# coding: utf-8
# In[1]:
import pandas as pd
import numpy as np
from sklearn.model_selection import train_test_split
# Regression metrics
from sklearn.metrics import mean_absolute_error, mean_squared_error, r2_score
np.random.seed(17)
# ## Intro
# ** Leaderboard probing ** - it's a competition specific technick tightly connected with data leakages. There are two tipes of LB probing:
# * extraction ground thruth from public part of LB by changing small subset of predictions in submission;
# * extraction information about private part of LB by submitting to public LB (based on consistent categories).
#
# In this tutorial we will concentrate on the first type of probing. In some cases specific exploit makes possible to find all y-values of the public leaderboard (LB) score. In other cases we can obtain some imformation about public LB y-values distribution.

Stated exercise 1 — From the leaderboard probing notebook, list every function imported from sklearn.metrics.
Stated exercise 2 — Does each statement agree with the leaderboard probing notebook? Answer yes or no and quote the deciding words. (a) The random seed is set to 17. (b) The tutorial concentrates on the second type of probing. (c) NumPy is imported under the alias np.
Stated exercise 3 — In the leaderboard probing notebook, which module is train_test_split imported from?

Given material —
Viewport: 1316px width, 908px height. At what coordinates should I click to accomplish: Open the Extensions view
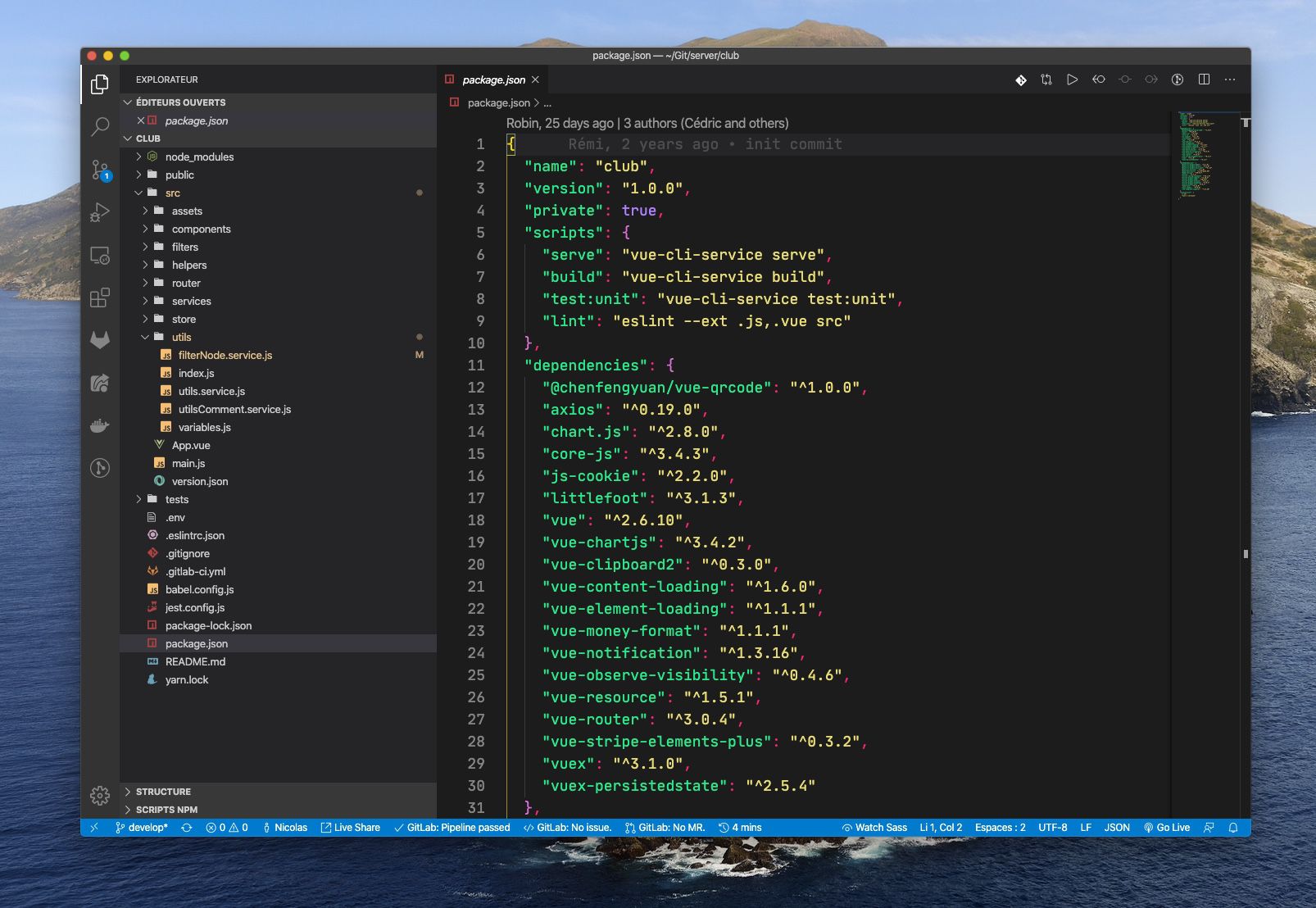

Complete output 1 — mean_absolute_error, mean_squared_error, r2_score

Complete output 2 —
(a) Yes: "np.random.seed(17)"
(b) No: "In this tutorial we will concentrate on the first type of probing."
(c) Yes: "import numpy as np"

Complete output 3 — sklearn.model_selection